Could you repeat exactly the lines below, from the line containing "The height and" through the last one, both included, while leaving out any pictures?

(The data)

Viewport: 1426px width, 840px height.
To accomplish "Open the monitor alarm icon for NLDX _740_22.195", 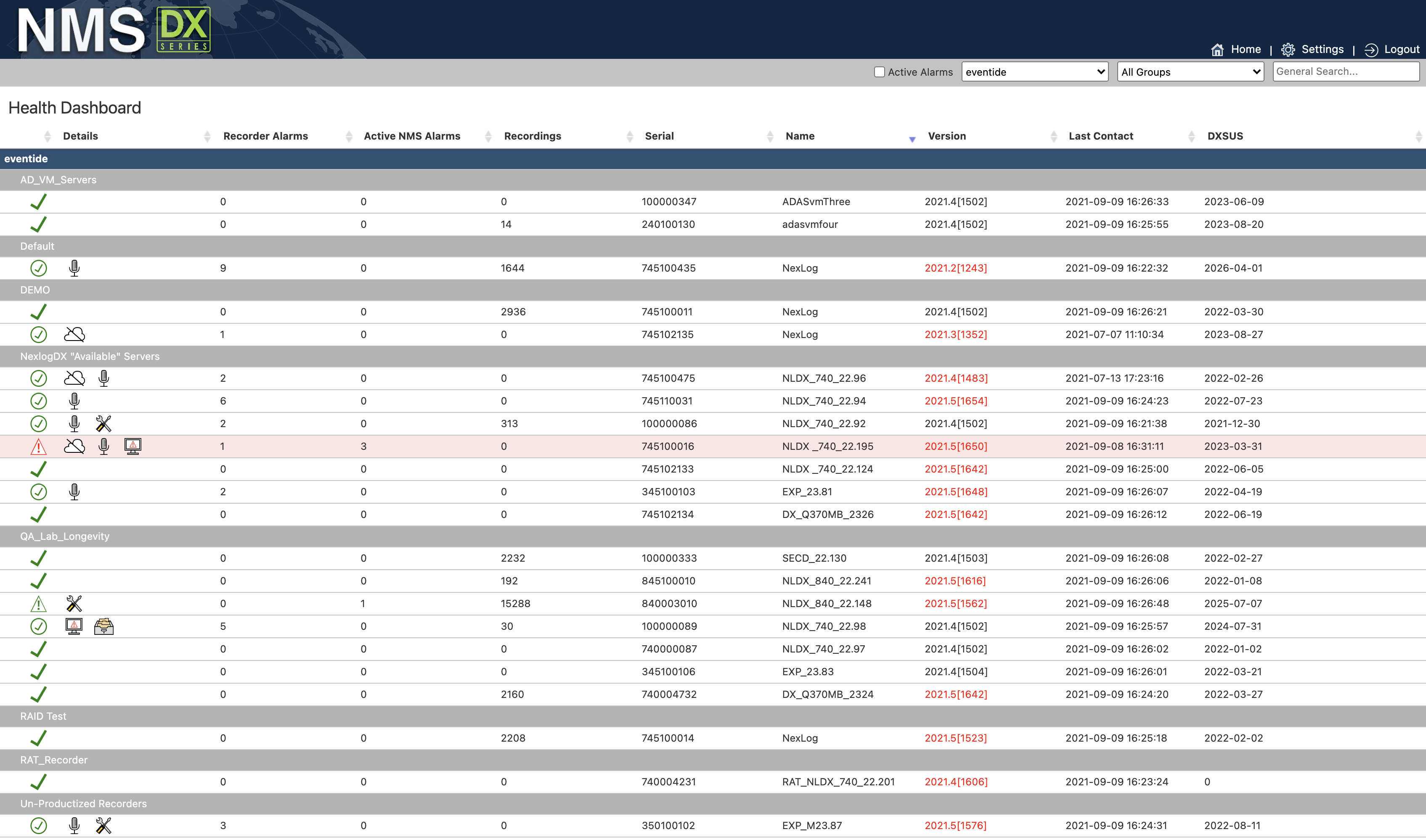I will point(133,446).
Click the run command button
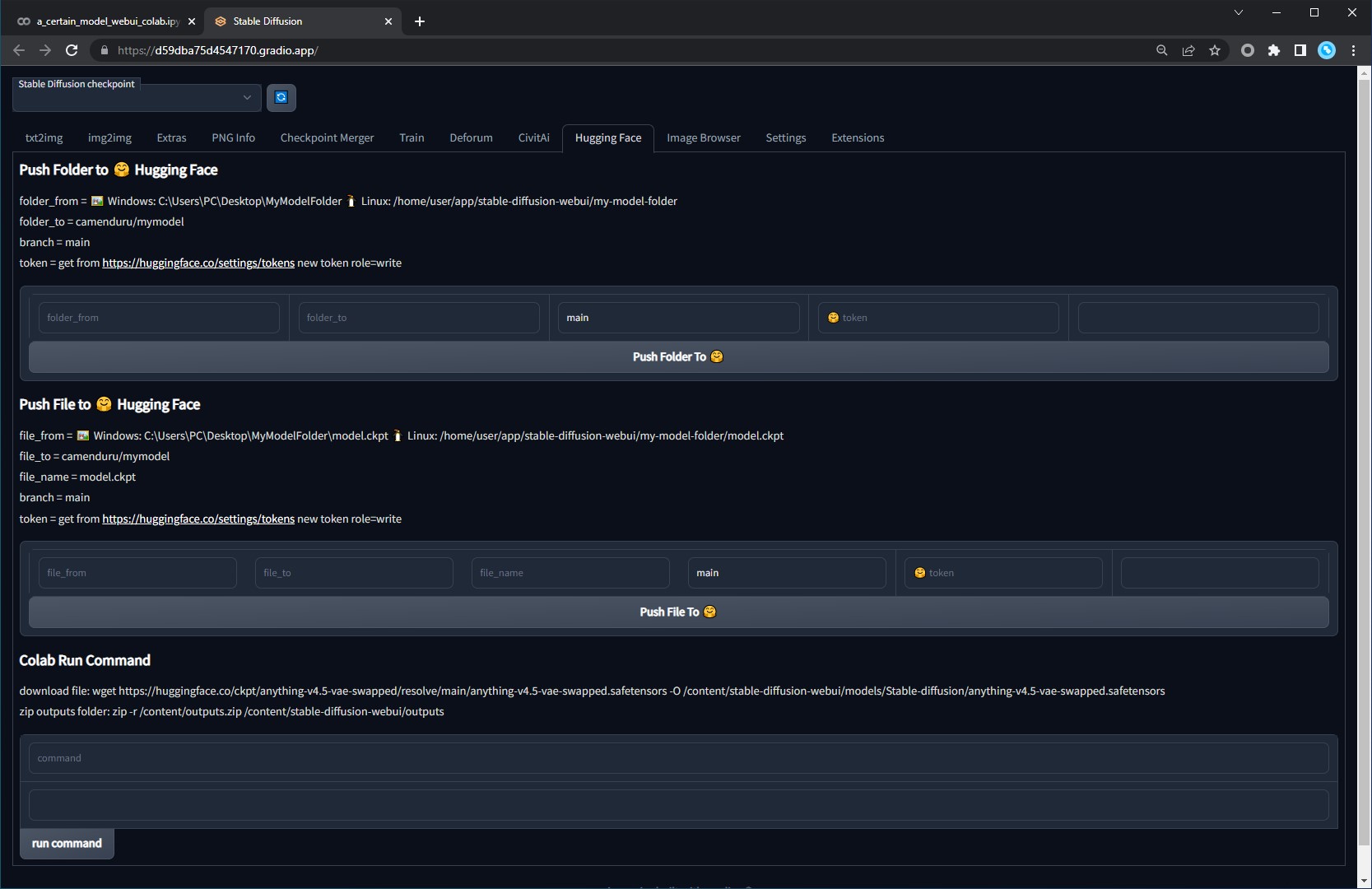Viewport: 1372px width, 889px height. [x=66, y=843]
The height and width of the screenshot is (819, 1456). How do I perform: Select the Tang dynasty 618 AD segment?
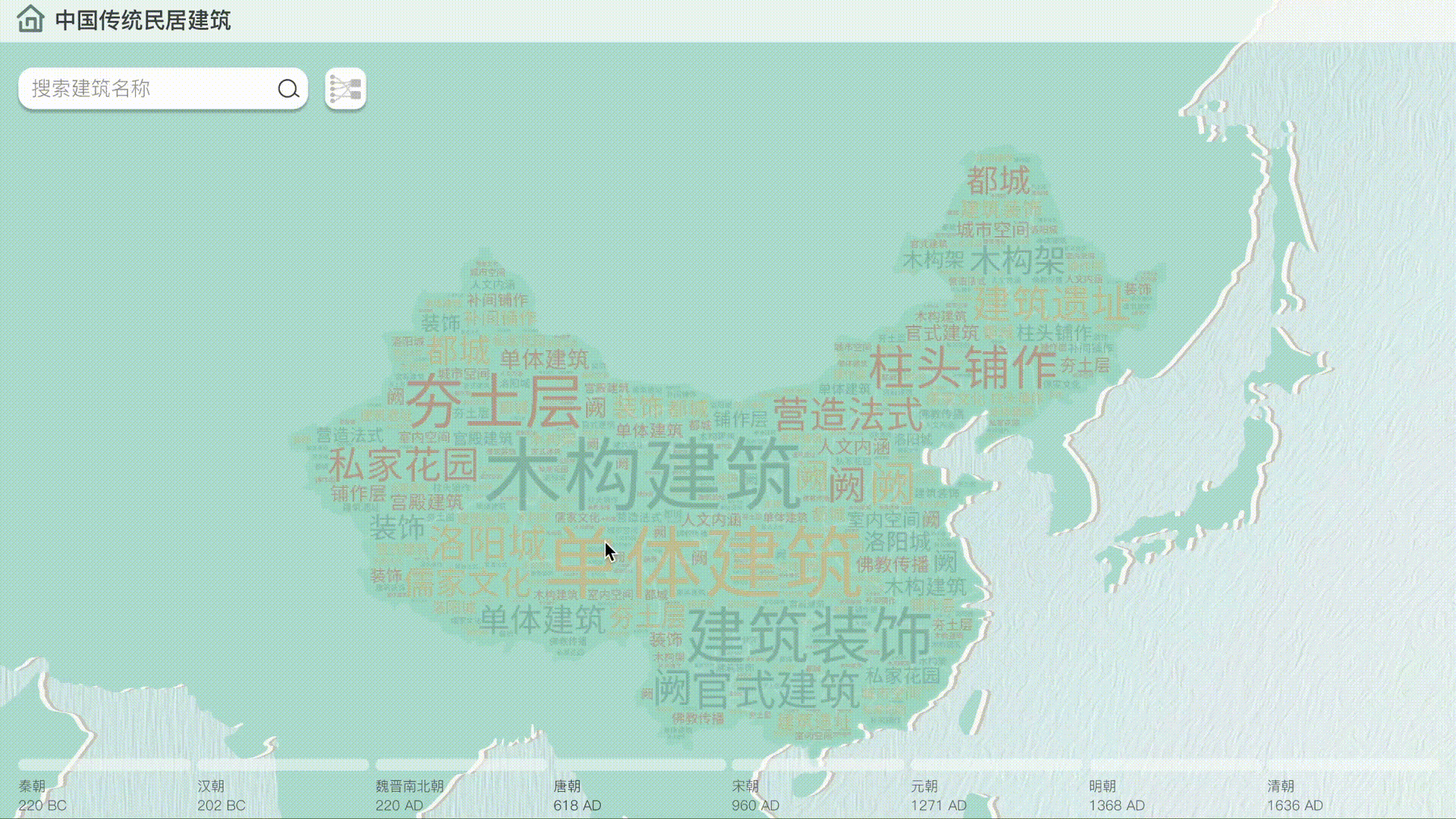(x=639, y=764)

(End The data)

**Result of the exercise**
The height and width of the screenshot is (819, 1456). How do I perform: Select the Tang dynasty 618 AD segment?
(x=639, y=764)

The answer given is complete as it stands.